目前,已从多种植物、动物组织中提取得到了抗氧化活性显著的物质,如茶叶中的茶多酚、大豆中的异黄酮、河螯虾外壳中的虾青素,枸杞中的多糖,蔬菜水果中的类胡萝卜素和抗坏血酸等物质。而已有的研究揭示,多肽类物质也具有显著的抗氧化活性,如存在于肌肉组织中的肌肽不仅可以有效抑制脂肪氧化,而且在肉制品贮藏时有护色作用;谷胱甘肽(GSH)亦具有抗氧化作用和整合解毒作用,半具有显著的抗氧化作用;而以生物蛋白为原料,采用酶解技术得到的蛋白酶解物及其组成多肽也具有显著的抗氧化活性,如牛瑞等研究发现鳕鱼皮酶解多肽具有显著的抗氧化活性;刘成梅等研究发现罗非鱼鱼皮多肽多肽对二苯代苦味酰(DPPH)自由基的抑制作用强于对超氧阴离子自由基的抑制作用;吴建中等研究发现大豆蛋白酶解多肽具有抗亚油酸过氧化能力和清除自由基能力;徐怀德等研究发现甲鱼蛋白的木瓜蛋白酶酶解产物可清除羟基自由基和超氧阴离子自由基和DPPH自由基;王勇刚研究发现鱼精多肽中的二肽(Pro-Arg)可显著清除羟自由基,而且还可有效降低MRC-5(胚肺细胞)胞内自由基的含量,从而保护细胞避免氧化损伤。

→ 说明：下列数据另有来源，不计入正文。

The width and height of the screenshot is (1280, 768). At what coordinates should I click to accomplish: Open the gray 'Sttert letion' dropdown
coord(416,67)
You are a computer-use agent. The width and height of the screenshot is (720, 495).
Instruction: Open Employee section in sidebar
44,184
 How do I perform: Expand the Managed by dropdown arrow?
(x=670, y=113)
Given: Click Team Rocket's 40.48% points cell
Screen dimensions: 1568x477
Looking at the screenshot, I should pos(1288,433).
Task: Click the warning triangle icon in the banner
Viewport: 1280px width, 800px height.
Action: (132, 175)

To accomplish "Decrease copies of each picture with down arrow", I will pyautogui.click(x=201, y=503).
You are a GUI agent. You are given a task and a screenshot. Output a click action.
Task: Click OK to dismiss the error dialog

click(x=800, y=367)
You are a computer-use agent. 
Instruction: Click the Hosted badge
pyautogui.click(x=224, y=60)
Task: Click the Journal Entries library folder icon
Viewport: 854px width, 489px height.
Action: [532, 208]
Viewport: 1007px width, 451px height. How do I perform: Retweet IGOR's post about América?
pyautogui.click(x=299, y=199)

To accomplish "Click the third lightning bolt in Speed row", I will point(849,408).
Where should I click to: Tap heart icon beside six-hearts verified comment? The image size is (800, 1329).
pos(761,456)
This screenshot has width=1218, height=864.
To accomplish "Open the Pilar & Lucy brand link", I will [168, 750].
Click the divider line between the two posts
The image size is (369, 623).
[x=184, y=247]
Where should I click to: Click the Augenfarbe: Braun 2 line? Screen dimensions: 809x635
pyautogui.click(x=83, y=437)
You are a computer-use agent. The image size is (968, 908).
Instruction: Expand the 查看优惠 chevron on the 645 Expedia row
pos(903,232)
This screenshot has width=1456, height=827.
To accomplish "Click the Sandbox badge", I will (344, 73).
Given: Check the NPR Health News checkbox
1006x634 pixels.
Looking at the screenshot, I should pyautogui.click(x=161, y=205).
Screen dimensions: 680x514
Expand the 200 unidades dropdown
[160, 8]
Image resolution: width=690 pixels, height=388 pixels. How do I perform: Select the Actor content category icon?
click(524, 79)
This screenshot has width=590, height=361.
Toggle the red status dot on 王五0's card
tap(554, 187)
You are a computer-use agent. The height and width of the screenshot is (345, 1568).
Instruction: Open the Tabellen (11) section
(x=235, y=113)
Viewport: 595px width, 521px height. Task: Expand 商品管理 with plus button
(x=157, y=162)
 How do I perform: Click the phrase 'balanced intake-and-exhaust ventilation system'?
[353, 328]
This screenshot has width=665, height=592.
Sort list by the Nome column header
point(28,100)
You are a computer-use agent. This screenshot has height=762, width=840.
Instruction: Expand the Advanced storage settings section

申请人在实验中发现,以路氏双髻鲨鱼肉蛋白为原料,利用酶解技术制备抗氧化多肽的工艺研究处于空白阶段,而以酶解产物为材料制备高活性抗氧化肽及其应用更是未见报道。
发明内容
本发明所要解决的第一个技术问题是针对上述的技术现状提供一种鲨鱼蛋白抗氧化肽,该抗氧化肽安全无毒副作用,抗氧化活性强和易于消化吸收,可清除自由基和抑制脂质过氧化作用。
本发明所要解决的第二个技术问题是提供一种鲨鱼鱼肉蛋白抗氧化肽的制备方法,工艺科学合理、易操作。
本发明所要解决的第三个技术问题是提供一种鲨鱼鱼肉蛋白抗氧化肽的应用。
本发明为解决上述第一个技术问题所采取的技术方案为:一种鲨鱼蛋白抗氧化肽,其特征在于该抗氧化肽的氨基酸序列为Leu-Asp-Lys,ESI-MS检测给出分子离子峰分子量m/z 375.30[M+H]+。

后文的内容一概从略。